BRIEF |
Can you render the stretch of records from the line containing "The height and width of the screenshot is (614, 1177)." through the line containing "Action: pos(81,48)" as a two-column CSV with columns instruction and coordinates, one row per record, each value in a single quoted field with line breaks replaced by spaces and the pictures left out?

========================================================================

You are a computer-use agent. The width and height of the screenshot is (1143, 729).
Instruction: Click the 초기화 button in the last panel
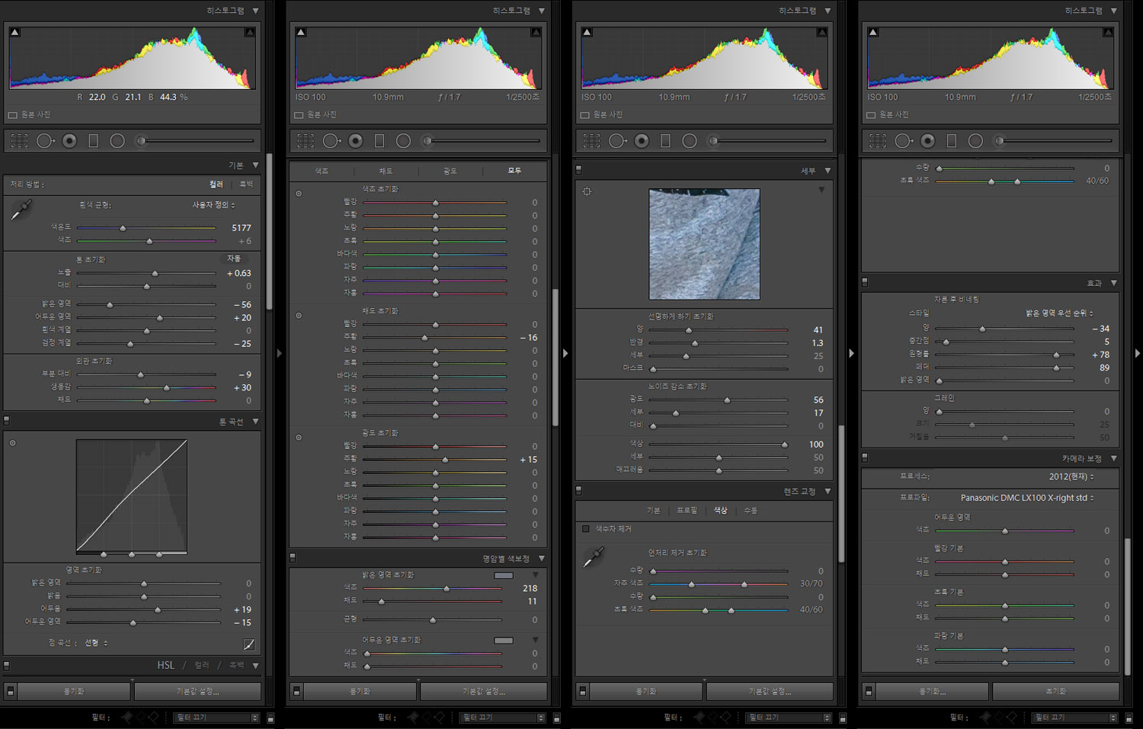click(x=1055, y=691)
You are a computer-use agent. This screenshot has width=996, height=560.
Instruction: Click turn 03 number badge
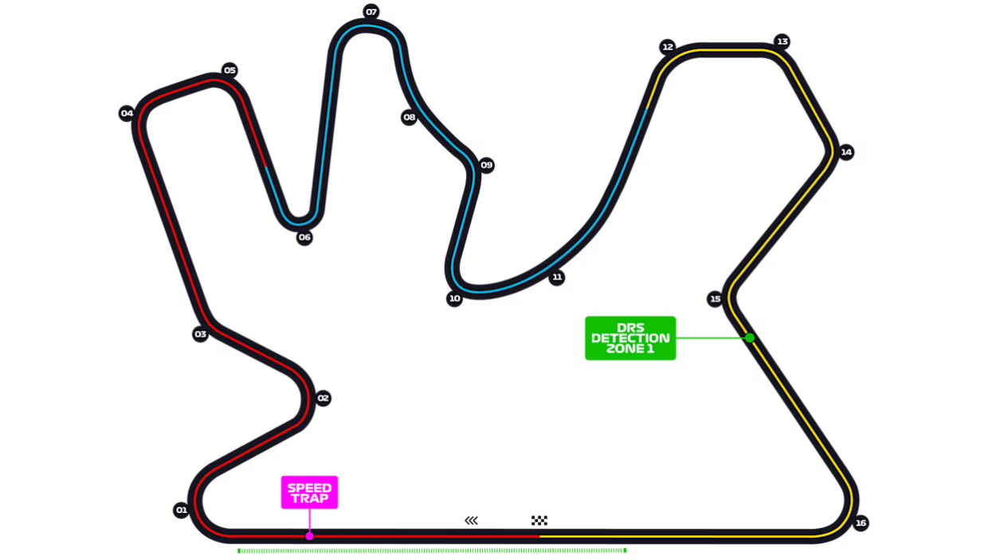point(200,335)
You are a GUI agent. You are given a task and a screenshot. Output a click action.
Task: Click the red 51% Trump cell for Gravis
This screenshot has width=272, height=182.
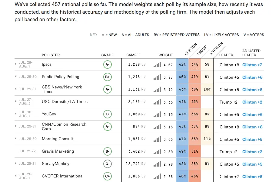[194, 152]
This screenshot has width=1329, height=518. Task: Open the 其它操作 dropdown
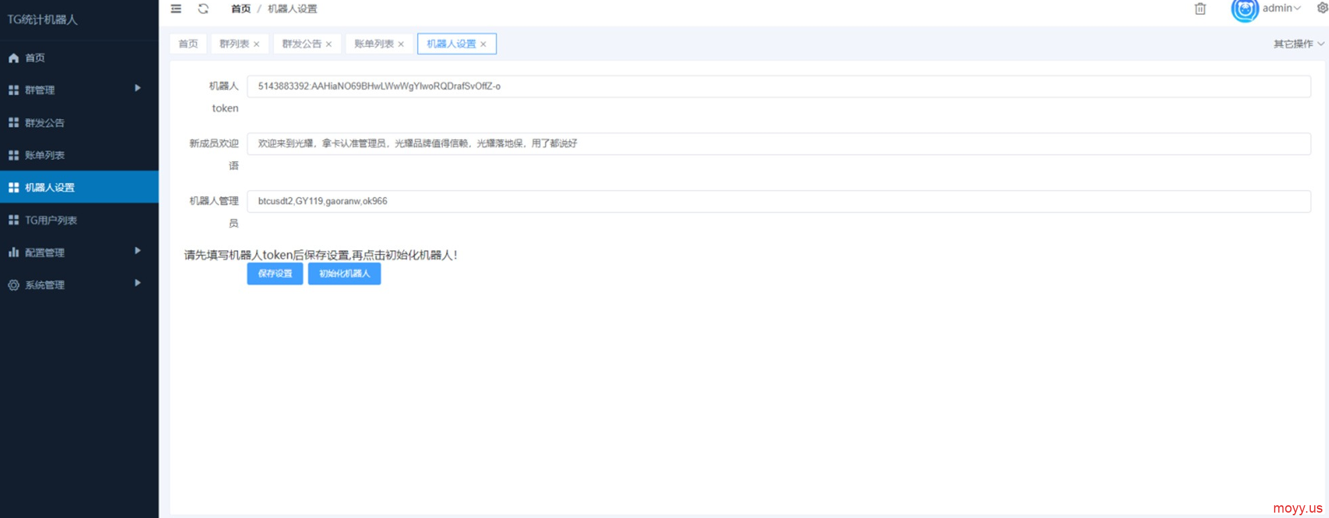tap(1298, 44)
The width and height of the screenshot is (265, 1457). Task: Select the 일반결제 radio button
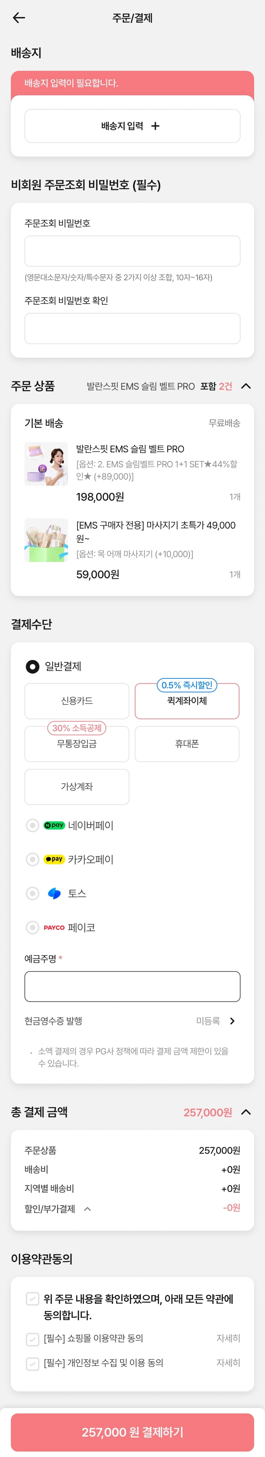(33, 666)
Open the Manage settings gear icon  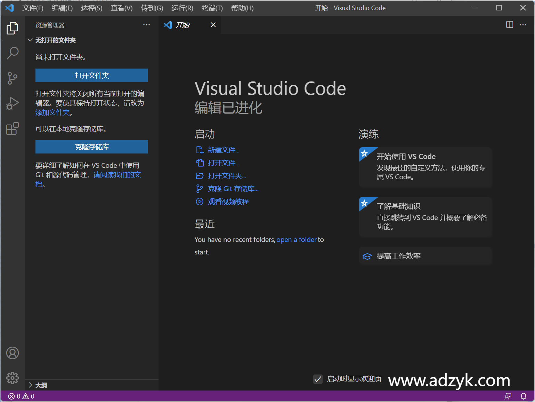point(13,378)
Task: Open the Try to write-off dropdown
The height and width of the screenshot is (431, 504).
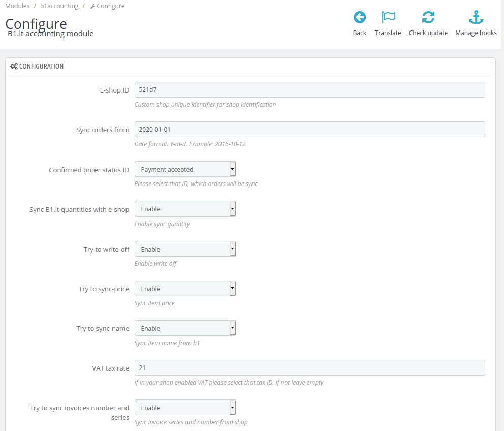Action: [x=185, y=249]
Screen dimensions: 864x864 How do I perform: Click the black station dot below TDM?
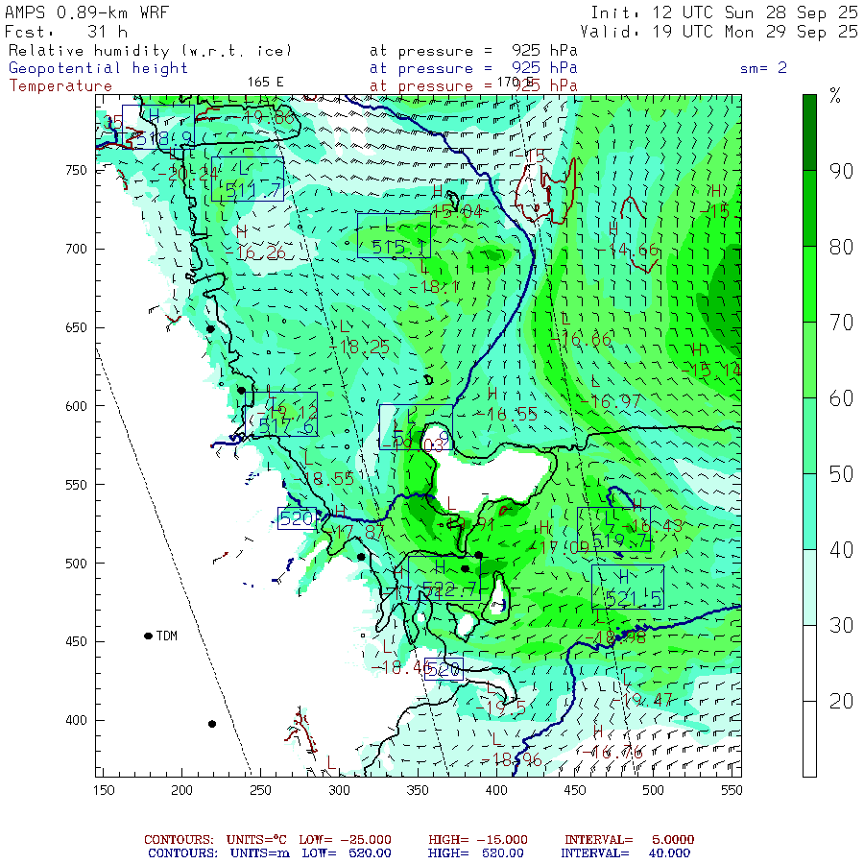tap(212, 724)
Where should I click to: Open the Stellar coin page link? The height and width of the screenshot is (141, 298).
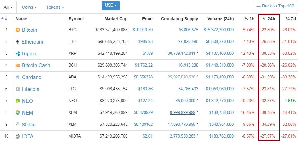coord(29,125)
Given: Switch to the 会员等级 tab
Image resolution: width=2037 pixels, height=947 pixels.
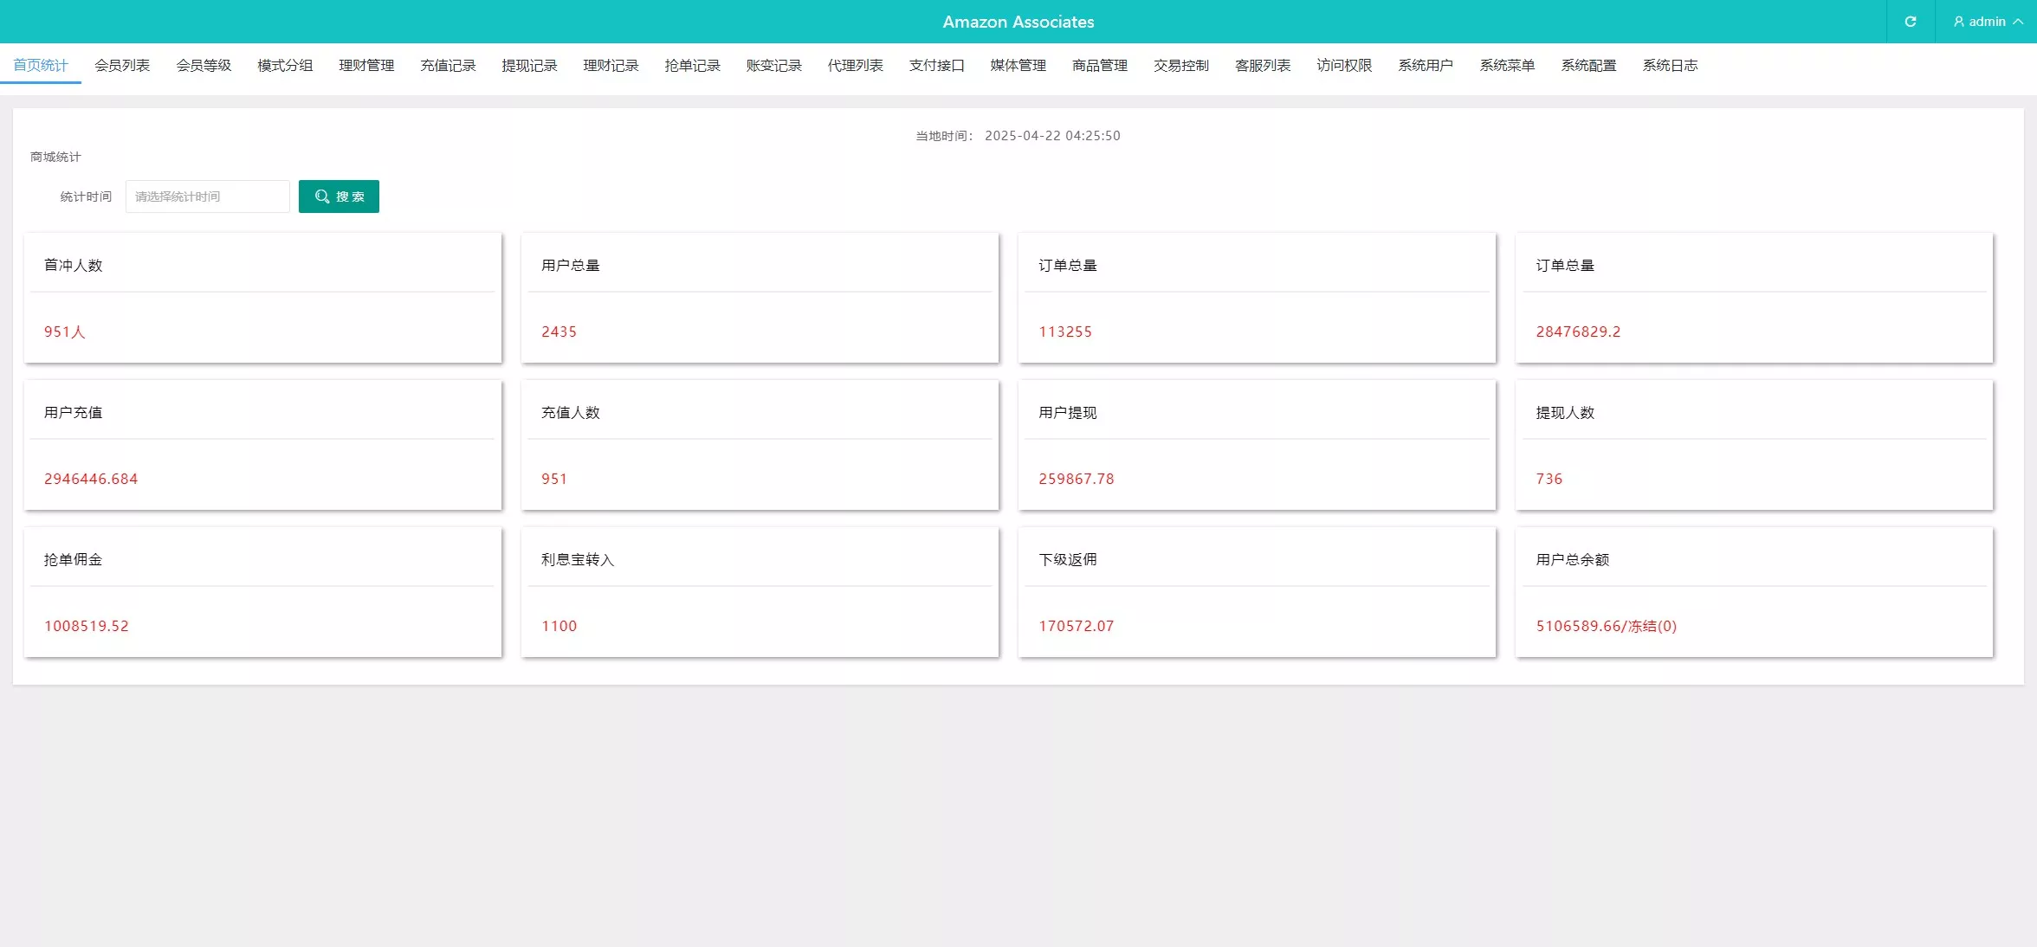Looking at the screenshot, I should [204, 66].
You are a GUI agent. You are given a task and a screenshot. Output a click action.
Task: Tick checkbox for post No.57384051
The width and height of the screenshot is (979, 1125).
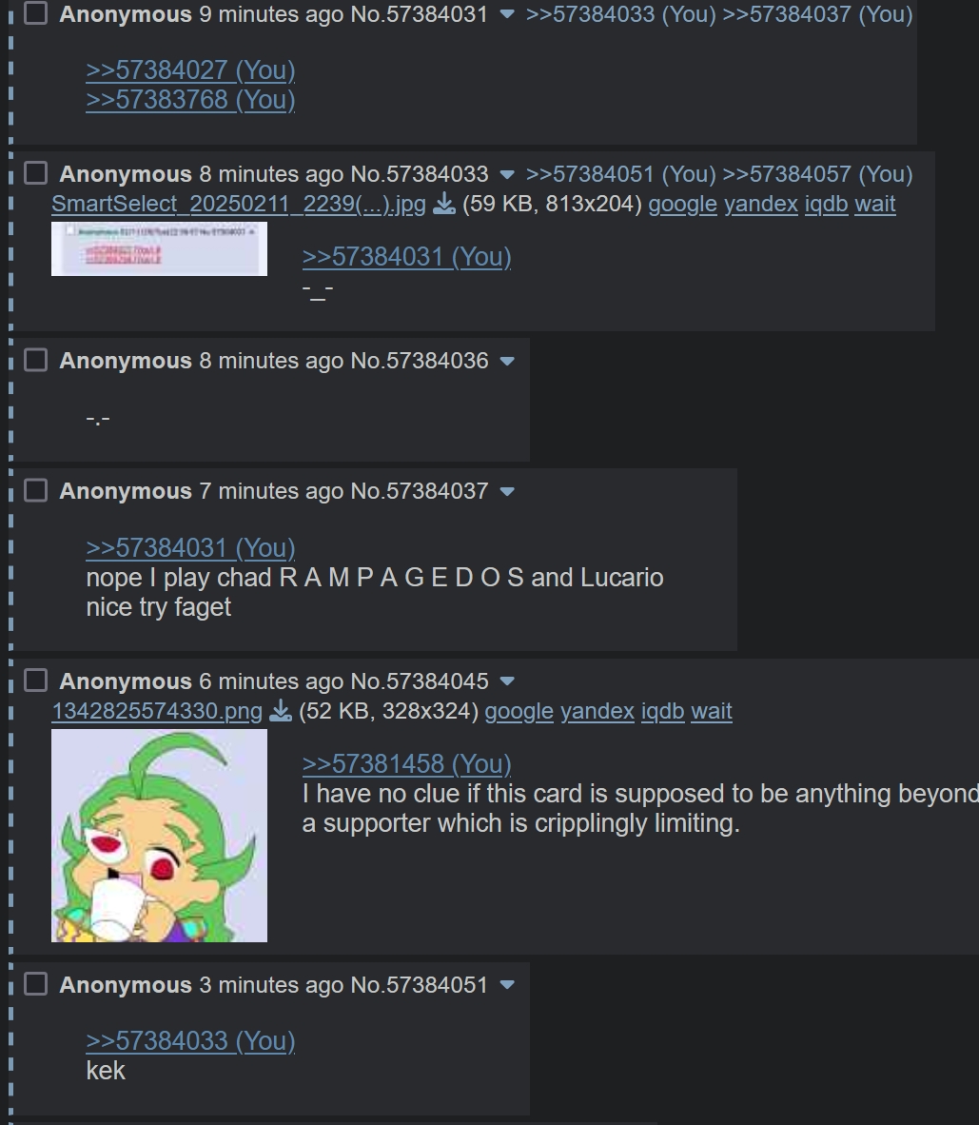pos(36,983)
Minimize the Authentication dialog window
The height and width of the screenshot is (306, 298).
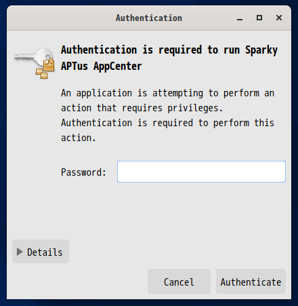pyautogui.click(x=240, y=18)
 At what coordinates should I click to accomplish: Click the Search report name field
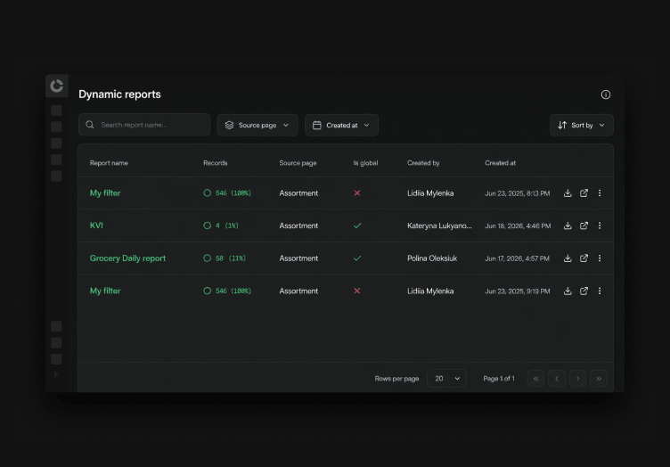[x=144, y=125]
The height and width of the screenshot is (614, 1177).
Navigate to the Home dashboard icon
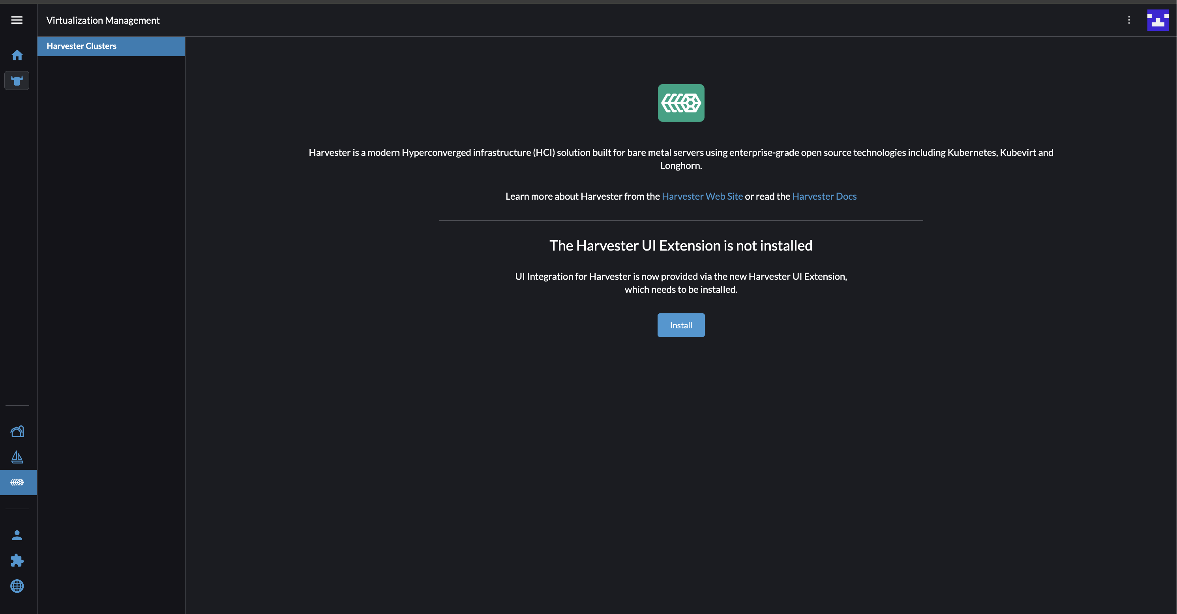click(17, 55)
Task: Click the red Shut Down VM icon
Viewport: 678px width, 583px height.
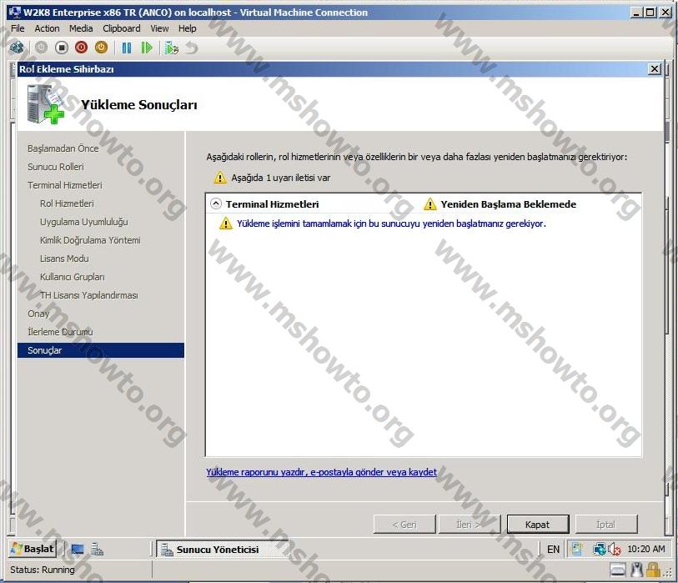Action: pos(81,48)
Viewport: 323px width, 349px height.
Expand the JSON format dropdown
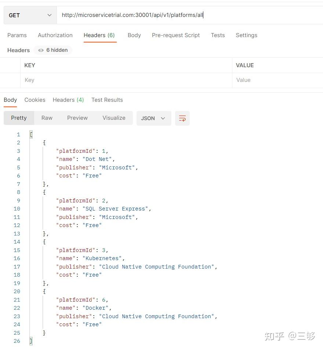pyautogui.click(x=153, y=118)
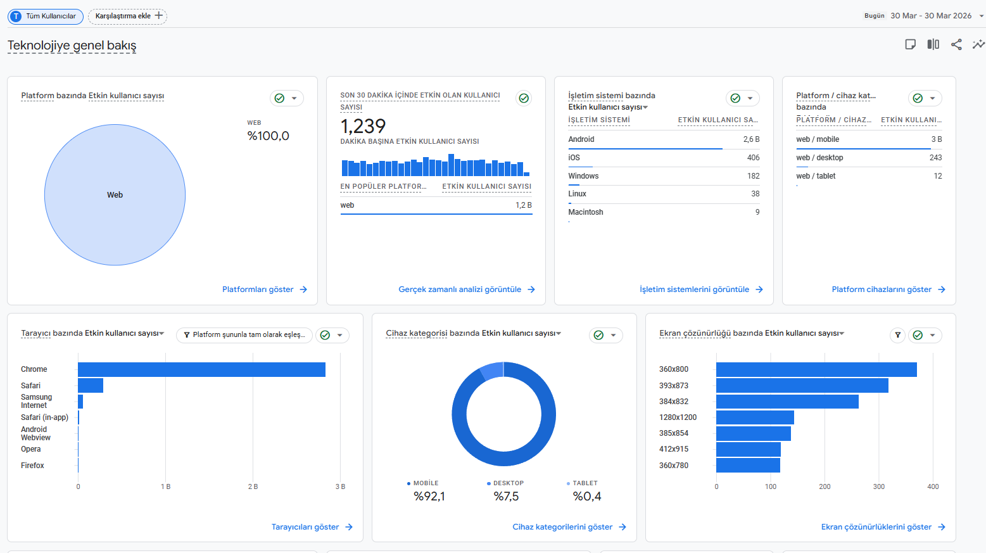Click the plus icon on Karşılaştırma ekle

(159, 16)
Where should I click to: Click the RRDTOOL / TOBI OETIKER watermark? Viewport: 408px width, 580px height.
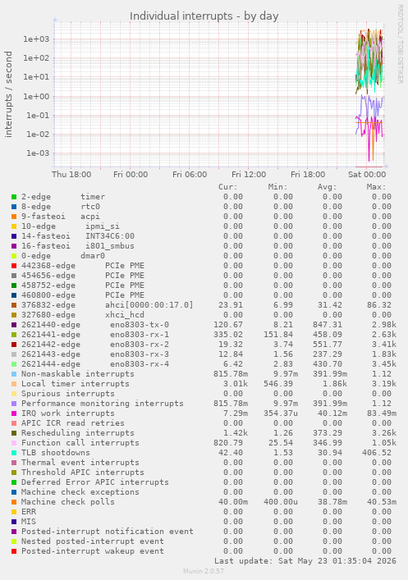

========================================================================

CORRECT RESPONSE |
instruction,coordinates
"The height and width of the screenshot is (614, 1177). Navigate to the Home dashboard icon","click(17, 55)"
"Task: Click the red Shut Down VM icon Viewport: 678px width, 583px height.","Action: pos(81,48)"